Exercise instructions :: Only the lines below starting at the one that contains "Dutch Embassy (103, 1417)" and ending at the one that contains "Venezuelan Embassy (117, 1515)" are to be reproduced, exactly and with both ends kept.
_ _ _ _
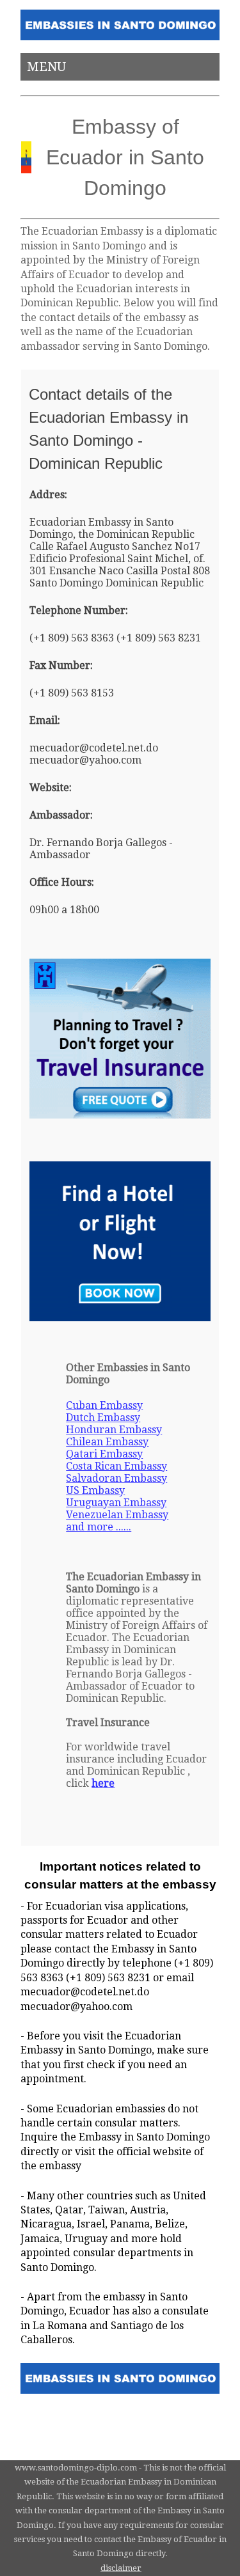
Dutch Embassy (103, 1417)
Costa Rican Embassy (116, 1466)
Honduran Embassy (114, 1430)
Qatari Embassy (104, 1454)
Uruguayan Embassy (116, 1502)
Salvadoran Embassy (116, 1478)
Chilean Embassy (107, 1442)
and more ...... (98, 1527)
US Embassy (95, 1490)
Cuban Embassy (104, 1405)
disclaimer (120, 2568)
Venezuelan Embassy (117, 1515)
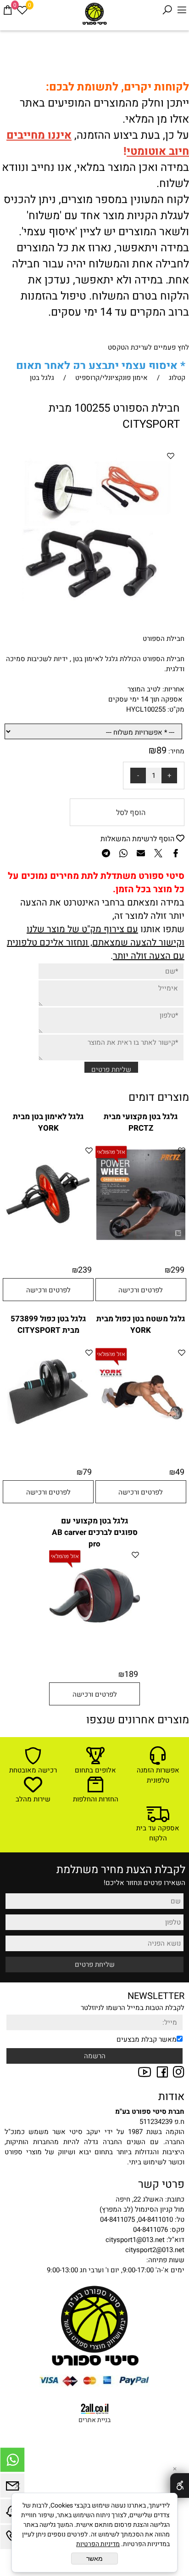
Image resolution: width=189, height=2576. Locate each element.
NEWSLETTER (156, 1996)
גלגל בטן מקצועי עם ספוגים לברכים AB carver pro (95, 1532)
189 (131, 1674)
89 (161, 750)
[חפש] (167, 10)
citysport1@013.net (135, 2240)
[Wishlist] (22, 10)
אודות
_ _ _ _
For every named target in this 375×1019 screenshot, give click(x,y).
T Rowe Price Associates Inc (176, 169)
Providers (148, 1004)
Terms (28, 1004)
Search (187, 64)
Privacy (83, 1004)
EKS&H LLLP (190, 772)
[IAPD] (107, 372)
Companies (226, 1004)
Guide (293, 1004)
_ _ _ _
Output of the exercise ::
Dutch Embassy (103, 1417)
Costa Rican Embassy (116, 1466)
Honduran Embassy (114, 1430)
Qatari Embassy (104, 1454)
Uruguayan Embassy (116, 1502)
Salvadoran Embassy (116, 1478)
Chilean Embassy (107, 1442)
and more ...... (98, 1527)
US Embassy (95, 1490)
Cuban Embassy (104, 1405)
disclaimer (120, 2568)
Venezuelan Embassy (117, 1515)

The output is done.